Acyl-HSL levels in E. carotovora subsp. atroseptica 6276 and lactonase-expressing derivatives. The ethyl acetate extracts obtained from E. carotovora subsp. atroseptica 6276 and its lactonase-expressing derivatives were serially diluted and spotted on TLC plates and then covered by Agrobacterium NTLR4 biosensor. In the presence of the AiiA, AttM, and AiiB lactonases, the levels of acyl-HSLs in the culture supernatant decreased 100- to 1,000-fold compared to the levels of E. carotovora subsp. atroseptica 6276 and E. carotovora subsp. atroseptica 6276 harboring p6010.

FIG. 6.

Maceration assays on potatoes.

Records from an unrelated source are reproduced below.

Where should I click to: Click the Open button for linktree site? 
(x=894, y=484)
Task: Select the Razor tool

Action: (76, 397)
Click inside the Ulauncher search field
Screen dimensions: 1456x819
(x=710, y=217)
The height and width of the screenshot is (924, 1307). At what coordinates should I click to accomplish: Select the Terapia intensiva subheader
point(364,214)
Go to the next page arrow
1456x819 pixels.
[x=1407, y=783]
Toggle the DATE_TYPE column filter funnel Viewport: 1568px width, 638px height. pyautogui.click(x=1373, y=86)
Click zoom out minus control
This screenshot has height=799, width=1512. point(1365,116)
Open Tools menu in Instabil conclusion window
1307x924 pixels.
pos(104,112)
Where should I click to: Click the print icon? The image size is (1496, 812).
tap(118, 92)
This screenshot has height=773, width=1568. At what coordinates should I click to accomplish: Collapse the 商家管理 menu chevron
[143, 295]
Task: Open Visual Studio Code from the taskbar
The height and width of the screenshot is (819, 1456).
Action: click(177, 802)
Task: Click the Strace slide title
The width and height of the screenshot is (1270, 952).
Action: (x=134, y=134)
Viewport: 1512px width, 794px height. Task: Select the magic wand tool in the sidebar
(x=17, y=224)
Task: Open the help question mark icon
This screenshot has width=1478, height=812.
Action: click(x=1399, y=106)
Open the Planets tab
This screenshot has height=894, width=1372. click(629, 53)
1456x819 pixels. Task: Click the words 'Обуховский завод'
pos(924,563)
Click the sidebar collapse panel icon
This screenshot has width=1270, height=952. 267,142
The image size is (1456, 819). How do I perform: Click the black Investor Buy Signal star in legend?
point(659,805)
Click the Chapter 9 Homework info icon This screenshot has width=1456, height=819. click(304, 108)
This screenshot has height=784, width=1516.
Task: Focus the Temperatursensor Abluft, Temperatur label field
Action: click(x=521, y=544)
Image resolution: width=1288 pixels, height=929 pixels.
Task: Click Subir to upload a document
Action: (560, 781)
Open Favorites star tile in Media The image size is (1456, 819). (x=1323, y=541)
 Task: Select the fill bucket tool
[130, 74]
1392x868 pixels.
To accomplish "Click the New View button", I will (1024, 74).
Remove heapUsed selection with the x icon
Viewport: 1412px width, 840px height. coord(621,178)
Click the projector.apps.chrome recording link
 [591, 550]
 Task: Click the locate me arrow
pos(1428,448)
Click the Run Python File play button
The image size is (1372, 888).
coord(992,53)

In each of the tubers inoculated with E. carotovora subsp. atroseptica 6276 harboring plasmid p6010 (19 tubers), pMIR101 (26 tubers), pMIR102 (24 tubers), or pMIR103 (25 tubers), the weight of macerated tissues was measured and classified in three categories: 0 to 50 mg (white bars), 51 to 400 mg (grey bars), and more than 401 mg (black bars). The data were collected from two independent experiments. Statistically different distributions of the maceration categories (α = 0.05, χ² test) are indicated by a different letter over the bar.